#### Records provided ####
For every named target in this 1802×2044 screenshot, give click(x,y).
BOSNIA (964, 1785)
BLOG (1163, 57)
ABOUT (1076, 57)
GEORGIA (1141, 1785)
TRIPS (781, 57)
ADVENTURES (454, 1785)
####
• **Problem to work on**:
In your reply, write out all of the material exactly as it was given.

• **Task result**:
For every named target in this 1802×2044 screenshot, give click(x,y).
BOSNIA (964, 1785)
BLOG (1163, 57)
ABOUT (1076, 57)
GEORGIA (1141, 1785)
TRIPS (781, 57)
ADVENTURES (454, 1785)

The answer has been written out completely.